Pliolymbus Temporal range: Piacenzian–Gelasian PreꞒ Ꞓ O S D C P T J K Pg N ↓

Scientific classification
- Kingdom: Animalia
- Phylum: Chordata
- Class: Aves
- Order: Podicipediformes
- Family: Podicipedidae
- Genus: †Pliolymbus Murray, 1967
- Type species: †Pliolymbus baryosteus Murray, 1967

= Pliolymbus =

Extinct water bird

Pliolymbus is a fossil genus of grebe known from the Late Pliocene to Early Pleistocene of United States and Mexico. It is known from a single species, P. baryosteus.

==History==
The specimens were collected in the summer of 1950 from Kansas, United States by Claude W. Hibbard and the species was named in 1967 by Bertram G. Murray. The binomial nomenclature for the species means “heavy bone Pliocene diver” in reference of the age and skeletal features of the grebe.
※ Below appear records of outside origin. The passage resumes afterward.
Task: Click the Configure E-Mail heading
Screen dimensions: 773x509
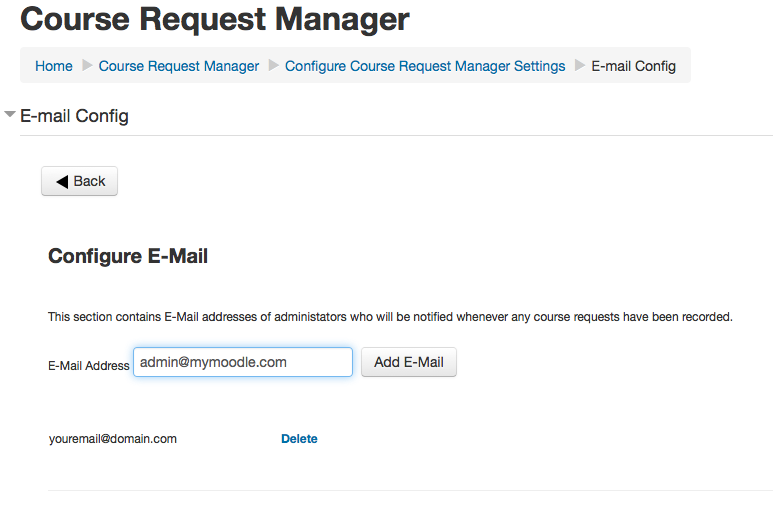Action: [x=128, y=256]

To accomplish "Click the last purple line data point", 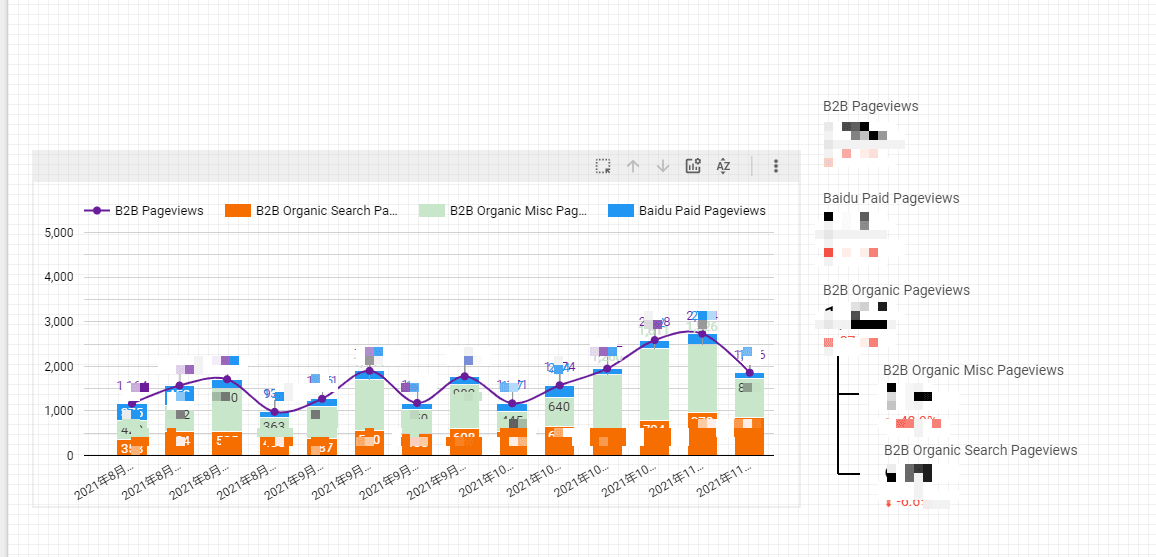I will click(x=750, y=373).
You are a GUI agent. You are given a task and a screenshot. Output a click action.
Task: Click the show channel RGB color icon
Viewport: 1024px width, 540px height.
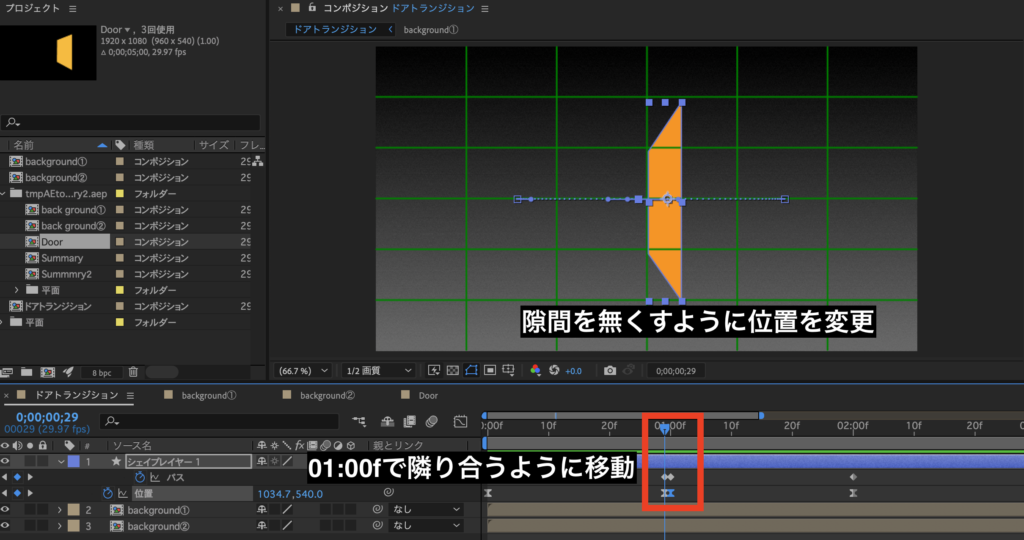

Howard (1969) published a specimen collected from Lake Chapala from a series of field surveys in the region from 1926, 1958 and 1963.

==Description==
A total of six specimens of Pliolymbus have been recovered. The holotype consists of the anterior portion of the sternum (UMMP 51839). The additional specimens are a humerus (UMMP 51840), proximal of a coracoid (UMMP 51841), the shaft of a tarsometatarsus (UMMP 51844), and a more incomplete specimen that has more complete remains of coracoids, an ulna and carpometacarpus, a near complete cervical vertebrae and various portions of raddii, scapula, femur, synsacrum, two ribs and an unidentified bone (UMMP 27173). Pliolymbus was a genus of small grebe with an incredibly robust skeleton, more-so than the skeletons of extant grebes. The coracoid is similar in size to the least grebe and is more robust and has a broader base like those in the red-necked grebe (Podiceps grisegena) and black-necked grebe (Podiceps nigricollis). The distal end of the humerus is about the same size as the white-tufted grebe, but the humerus shaft is stouter. The ulna is also longer than the least grebe (Tachybaptus dominicus) and white-tufted grebe (Rollandia rolland) but short in comparison to the black-necked grebe. The robustness of the ulna however is comparable to the female members of the black-necked grebe. The carpometacarpus is comparable to the white-tufted grebe in length but the diameter of it is closer in size to female black-necked grebes, yet it is short overall in comparison with other grebes. A Mexican specimen consisting of the upper right portion of the coracoid has also been recorded (LACM 2891).

==Classification==
Pliolymbus has no close living relatives among the modern grebes, being part of an extinct lineage of grebes that died out by the end of the Pliocene. However Olson (1985) question the validity of the genus and suggest Pliolymbus baryosteus might be a species of Podiceps instead.

==Paleobiology==
Pliolymbus is from the Piacenzian age of the Pliocene to the Gelasian age of the Pleistocene from the Fox Canyon section of the Rexroad Formation from Kansas and Lake Chapala from Jalisco.